У матери заплакано и скорбно лицо. Быстро же у нее счастье сменяется горем, бесхитростен человек. Сморкается в платочек, вздыхает, повторяет сотый раз ненужные слова:
- Пиши почаще, не забывай стариков.
- Еще не примут, встречать придется.
- Ох… - и не договаривала.
Была бы рада, если б не приняли, - жил бы рядом, женился, наплодил внуков на радость бабушке, пришла пора - проводил бы в могилу. Что еще надо от жизни?
Савва Ильич, в свежей рубахе, с гладко приглаженными волосами, был взволнован, преданно и любовно заглядывал в лицо Федора, суетился, со страстью повторял:
- Верю! Верю в тебя! Ты - талант! Ты пробьешь себе дорогу. Как знать, как знать, станешь великим, вспомнишь Матёру и нас. Мне, чего уж, не судьба, в тебя верю, как в "Отче наш"…
В руках он держал какой-то аккуратно перевязанный веревочкой сверток.

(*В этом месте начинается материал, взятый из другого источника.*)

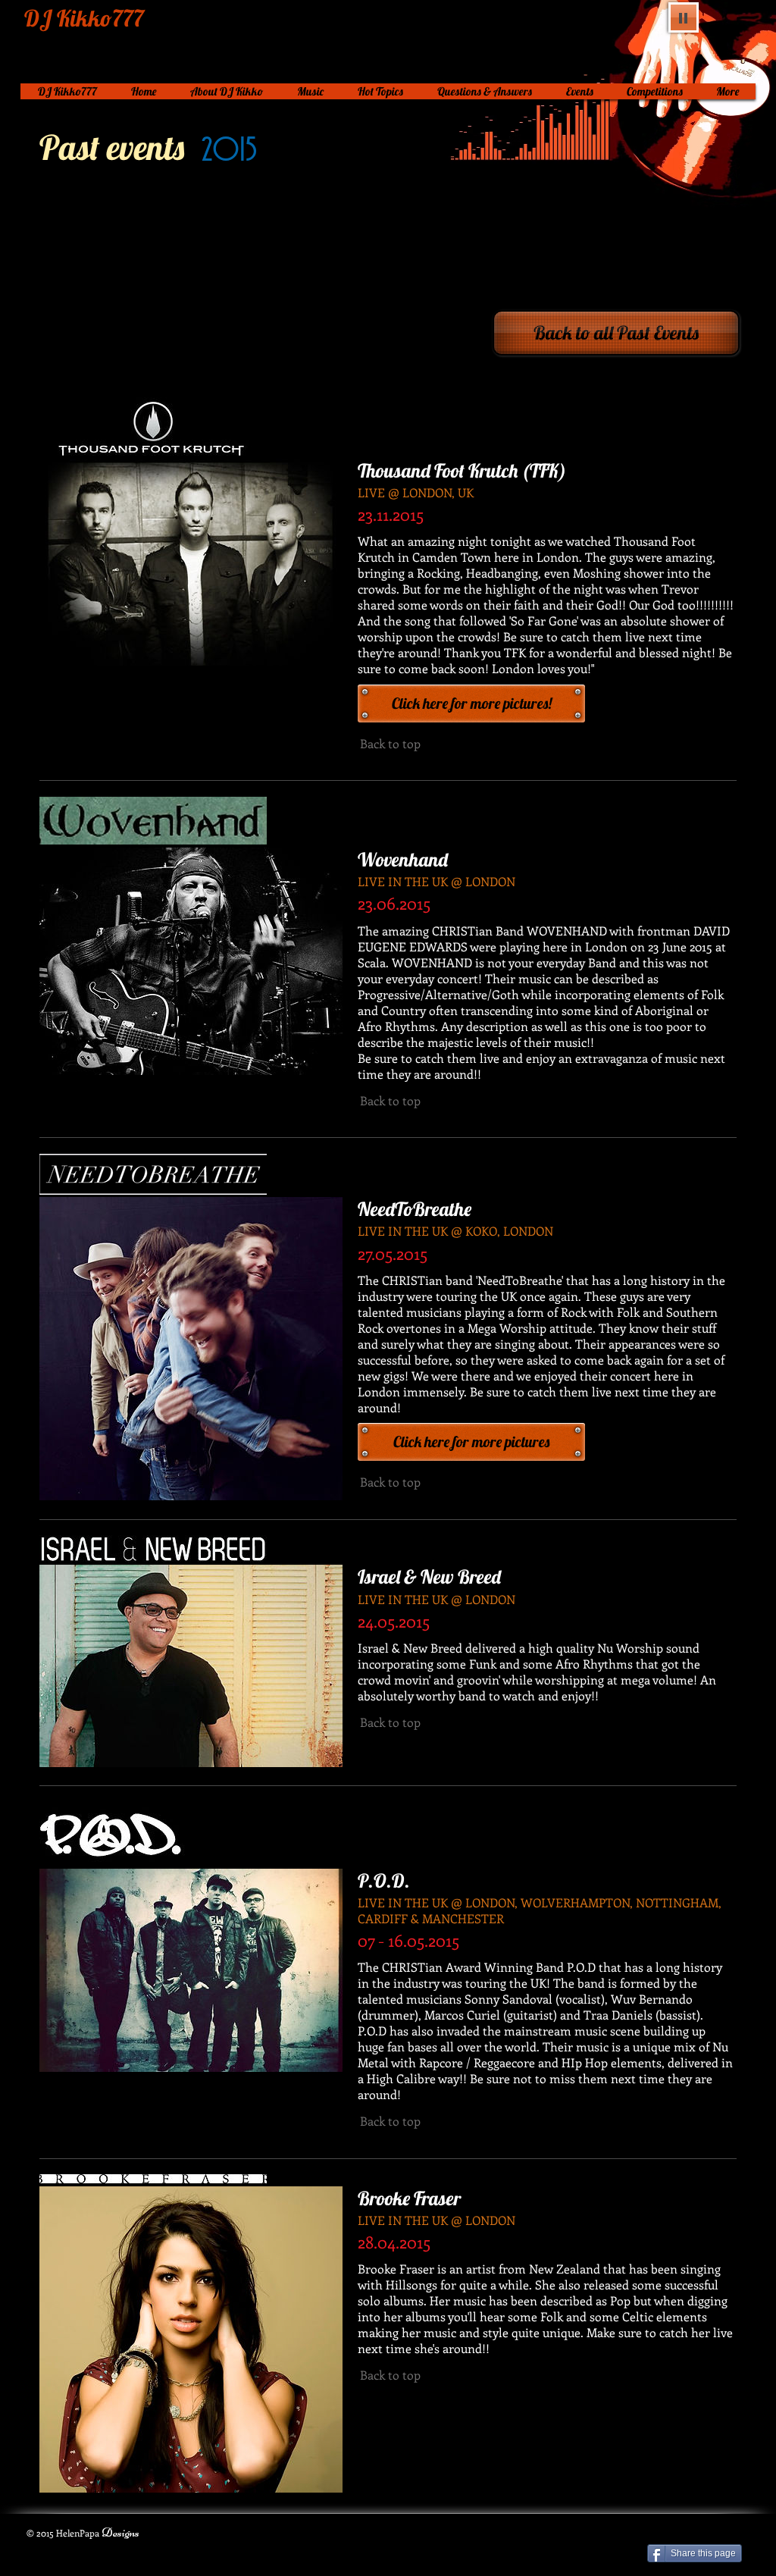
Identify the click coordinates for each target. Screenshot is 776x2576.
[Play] (683, 17)
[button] (471, 703)
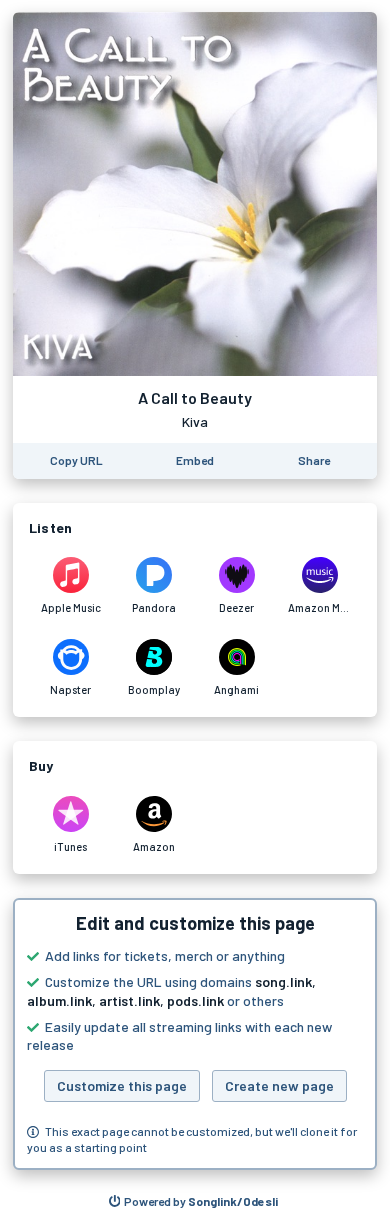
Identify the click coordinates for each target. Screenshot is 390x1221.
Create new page (279, 1085)
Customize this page (122, 1085)
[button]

Отец, в старом картузе, в суконном пиджаке, просторно свисавшем с костистых широких плеч, был замкнут и молчал, но Федор время от времени ловил на себе его сосредоточенный взгляд. Было почему-то жаль не мать, которая плакала, а его. Горе матери невелико, быстро притерпится, что сын на учебе, а отец только-только начал сближаться, почти нашел сына, а сын исчезает - опять одиночество, остается сам с собою, с невеселыми мыслями о жизни, прожитой не так, как хотелось бы.
Станция - тяжелая башка водокачки за крышами складов, бревенчатое здание вокзала с позеленевшим от времени медным колоколом у входа, начавший полнеть начальник станции в фуражке с красным верхом.
Подошел поезд. Один из тех поездов, какие Федор в детстве с завистью провожал глазами, читал таблички на вагонах: "Архангельск - Москва", "Владивосток - Москва", "Москва - Хабаровск".
Федор обнял мать, поцеловал:
- Буду, буду писать. Только бы приняли.
Обернулся к отцу:
- Ну, отец…
И смутился, невольно заробел - у отца в тени под козырьком картуза подозрительно блестят глаза и тяжелые, грубые морщины на лице размякли.
- Учись, уж ладно… - сказал отец, протягивая руку, стесняясь при всех обнять сына. - Учись… Добивайся… Да вот еще… И еще вот что хочу сказать… Я-то думал, другого такого, как я, неспокойного дурака, не сыщется больше. А теперь вот ты неспокоен, едешь искать чего-то. Может, что-то найдут люди. Неважно - ты, твой сын, - найдут. А?..
Отец кашлянул взволнованно в кулак, Федор обнял его. Впервые за всю жизнь они расцеловались. Отец сразу же отвернулся, снова закашлялся.
- Староват я, помощи от меня мало. Эх бы прежнюю силу, - всю в тебя вложил… Вот только картинки рисовать - дело-то больно несерьезное.
Савва Ильич топтался, ждал своей очереди. Обнялись и с ним. Савва Ильич сунул в руки Федора перевязанный бечевкой пакетик, пряча глаза, забормотал:
- Совестно мне, но сделай одолжение… Великая просьба… Тут работы мои. Покажи их знающим людям, пусть оценят, пусть только взглянут… Не трудно же - пусть взглянут и скажут одно слово: хорошо или плохо, есть ли искра божия в старике Савве. Просьба…
- Покажу, - смущенно ответил Федор.
- Это лучшие мои работы… Знающим людям… И одно словечко мне черкни в письме. Только правду, не скрывая.
- Сделаю.
Ударил три раза позеленевший колокол. За станцией, в голове поезда, прокричал паровоз. Федор вскочил на подножку. Лязгнули вагоны, поплыл назад потемневший, исхлестанный дождями вокзал, пыльный скверик с двумя дощатыми скамьями, лицо матери в тоске, лицо отца в надвинутом на глаза картузе, лицо Саввы Ильича, вдохновенное, почти суровое.